Fondation Guerlain, La vie secrète des choses, Les Mesnul, 2004

Série de 4 images
Tirages argentiques d’après négatifs, 120 x 160 cm
Au cours d’un séjour à Moscou en 2000, Carole Fékété découvre les quatre chambres de la pension du théâtre Anatoli Vassiliev où elle réside. Elle est touchée par leur décor où le temps semble suspendu dans un passé indéterminé, à la fois distant et familier. Pour un spectateur occidental, le mobilier appartient à cette classe inférieure d’objets « de série » qui, d’après J. Baudrillard (Le système des objets, 1968), n’ont « qu’un temps en retard sur le présent », le temps de la généralité et de l’insignifiance, plus simulacres que réels. À la fois vestiges d’une Russie d’hier enfermée sur elle-même et objets de notre passé antérieur, ils nous troublent, comme le retour d’un refoulé qui se serait incarné ailleurs. Sous leur « exotisme », c’est la nostalgie qui nous atteint.

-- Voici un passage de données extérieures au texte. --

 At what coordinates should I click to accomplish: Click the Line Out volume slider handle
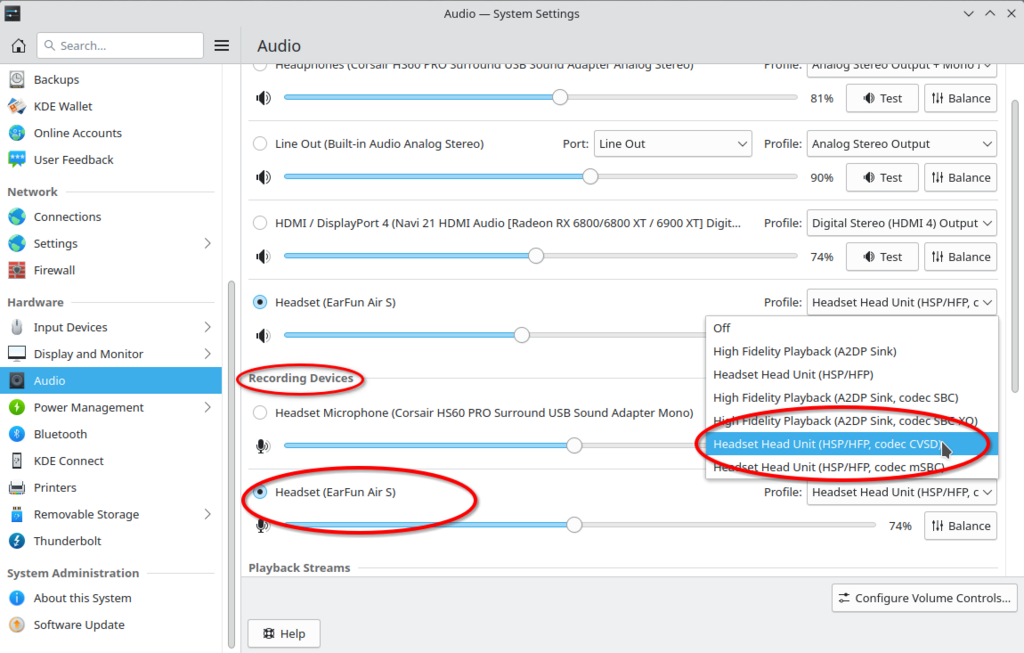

Carole Fékété montre toujours de la tendresse pour ses modèles. Elle les isole et les met à plat avec une netteté et une précision de scalpel, comme s’il s’agissait de les extraire du chaos général des choses et de leur construire un socle à leur mesure. Qu’elle choisisse la couleur ou le noir et blanc, un format miniature ou monumental, un cadre métallique ou de bois, c’est la mise en valeur du sujet et de sa singularité qui guide ses choix. Dans les chambres moscovites, elle accentue la planéité de l’image pour exploiter un effet de collage à la Matisse (très prisé des collectionneurs russes) ou à la Vuillard suggéré par la répétition des motifs floraux. La composition rigoureuse se concentre sur l’essentiel, le noir et blanc laisse place à l’imagination, le format nous retient au seuil du décor et le cadre d’aluminium fait écho à l’esthétique des années 1970. La justesse des choix plastiques confère à ces intérieurs une poésie et un raffinement qui donnent une nouvelle vie à ces objets déclassés.